──────── Task inputs ────────
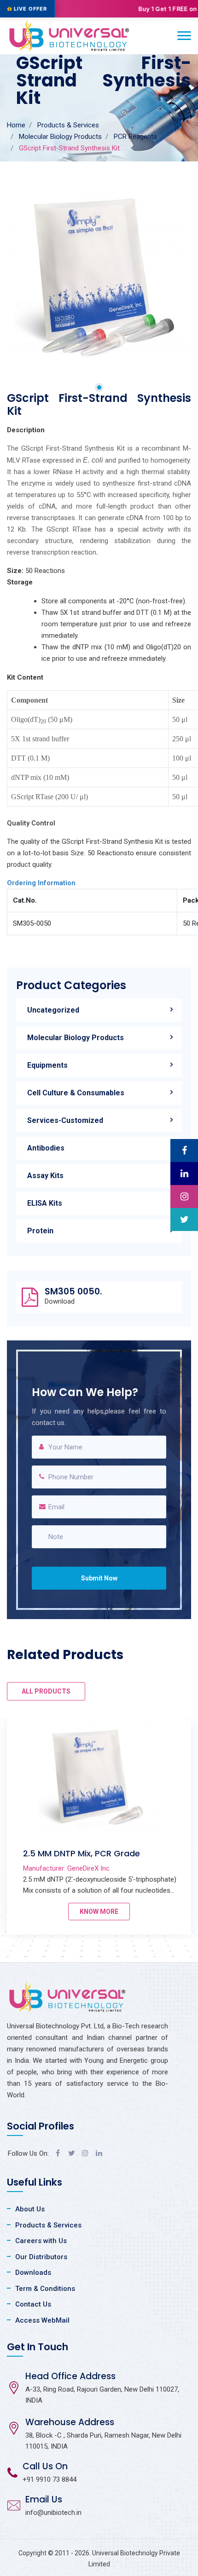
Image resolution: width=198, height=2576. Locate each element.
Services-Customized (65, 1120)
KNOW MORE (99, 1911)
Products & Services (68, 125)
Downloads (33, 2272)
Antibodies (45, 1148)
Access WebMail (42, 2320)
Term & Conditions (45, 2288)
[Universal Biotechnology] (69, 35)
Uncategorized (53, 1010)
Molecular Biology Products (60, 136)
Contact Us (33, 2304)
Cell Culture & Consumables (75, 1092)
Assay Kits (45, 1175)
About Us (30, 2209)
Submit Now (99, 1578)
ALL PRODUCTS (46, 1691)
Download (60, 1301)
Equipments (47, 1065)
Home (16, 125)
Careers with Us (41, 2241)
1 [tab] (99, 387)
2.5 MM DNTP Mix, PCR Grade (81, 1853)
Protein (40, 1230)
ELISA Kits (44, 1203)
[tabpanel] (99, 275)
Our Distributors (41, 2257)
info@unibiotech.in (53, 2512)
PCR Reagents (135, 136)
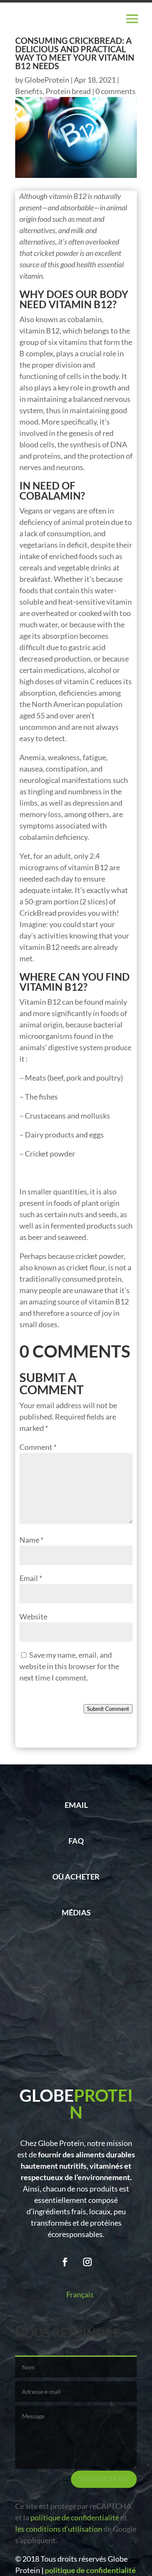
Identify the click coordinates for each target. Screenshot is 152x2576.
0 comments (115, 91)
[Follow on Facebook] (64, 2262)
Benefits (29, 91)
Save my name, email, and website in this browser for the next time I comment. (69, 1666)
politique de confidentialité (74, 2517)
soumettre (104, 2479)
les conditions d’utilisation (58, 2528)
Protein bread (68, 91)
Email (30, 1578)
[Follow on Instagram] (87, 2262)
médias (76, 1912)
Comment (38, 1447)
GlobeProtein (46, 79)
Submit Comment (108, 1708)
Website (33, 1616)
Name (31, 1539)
────────
*Aim of the task:* What is needed is an exact copy of the line containing "les conditions d’utilisation (58, 2528)" and each line after it, through the final line of the entries above.

*Task output:*
les conditions d’utilisation (58, 2528)
Protein bread (68, 91)
Email (30, 1578)
[Follow on Instagram] (87, 2262)
médias (76, 1912)
Comment (38, 1447)
GlobeProtein (46, 79)
Submit Comment (108, 1708)
Website (33, 1616)
Name (31, 1539)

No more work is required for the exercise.